Of course they do. Anything related to solar, or battery or wind keeps the large campaign contributors happy. Go look up the name of the shell companies these contributors all own. It’s as if the politicians have found the golden goose to finance their political campaigns. You give me 100K of your own money and we’ll give you a million dollar grant from tax payers money to pay you and your wife 200K a year each as CEO and CFO of Windy Panel Photovoltaics LLC. Don’t worry if you don’t produce a single thing. Just make sure you contribute every two years. Elections ain’t cheap.
3B. Juice.
Housing affordability is going to become a really large issue. The FED is caught here because they thought raising interest rates (causing mortgage rates to rise with the ten-year) would cause housing prices to fall. They did not account for the willingness of homeowners to stay put to avoid needing to obtain a new license to move. There are not a lot of good options out there. One solution, completely of my own demented mind, is to allow the government to incentivise a mortgage holder to move. For example, offer the same terms a homeowner currently has as long as they have a credit score over 700 and have paid off half of the term in their mortgage. This way, you know you have strong buyers unlikely to default on the loan, freeing up inventory. There could even be a sliding scale of incentives based on the quality of the purchaser. A sort of, take your current loan with you for qualified buyers deal. New homeowners would still have to pay the current mortgage rate, but tons of inventory should free up driving prices down. It shouldn’t cost the government much to back these new prime mortgages as they would only be offered to those qualified.
It’s an idea.
Also I should mention Zelensky has made some recent statements against the corrupt “Oligarchic clans” in Ukraine. They are all going to be prosecuted. There was also an issue with recent legislation, he wants an immediate declaration of assets (to prevent corruption) their legislature wrote the new the with loopholes instead so he vetoed it.

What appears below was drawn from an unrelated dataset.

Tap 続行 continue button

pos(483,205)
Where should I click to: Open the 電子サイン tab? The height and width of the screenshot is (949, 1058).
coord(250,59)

He as the NY Times said is now fighting two wars, one against Russia and one against ingrained corruption.
The president of the UAW said Musk is greedy and wants to play with his rockets! Did he see the salaries of the Ford and GM CEOs? Isn’t SpaceX a whole different entity? And don’t they develop star shields and star links and satellites and whole bevy of other things?
One solution, completely of my own demented mind, is to allow the government to incentivise a mortgage holder to move.
I’m sure the lending industry can find a way to make portable mortgages work, or alternatively, allow mortgages to stay with the property).
Both will likely have huge unintended consequences.
Lib – we are now about two decades from the peak of home ownership.
https://fred.stlouisfed.org/series/RHORUSQ156N
All they have to do is stop buying the bonds. But like any junkie in recovery, withdrawal might kill the patient.
Heck we know that won’t happen so let’s say they keep buying the bonds but lower the conforming loan limit instead.
FYI ——> GSE conforming loan limit is 726,200 for 2023, up from $647,200 in 2022.
So fat chance… FU Pay me, Millenials and Gen Z..
Curious what happens to NYC rentals post AirBNB ban.
https://www.businessinsider.com/nyc-airbnb-crackdown-regulations-hosts-quitting-selling-homes-2023-9
Airbnb listings in September fell to 4,600, a staggering 77% drop since June.
Transfer mortgages? No way. Real property transfer requires starting from scratch and paying off the original loan and whatever tranches owns it etc. Our GSE-issued debt securities are sold everywhere to everyone banks, pension funds, mutual funds, hedge funds, insurance companies, foundations, other corporations, state and local governments, foreign central banks, institutional investors and individual investors.
We will go back to rent to own first.
“Both will likely have huge unintended consequences.”
Why of course.
Something’s gonna have to give eventually or there are going to be a lot of homeless people.
Or the economy is going to get so hot that all of this will be forgotten among the bags of cash all investors are about to make.
Transfer mortgages… oh God, what could go wrong?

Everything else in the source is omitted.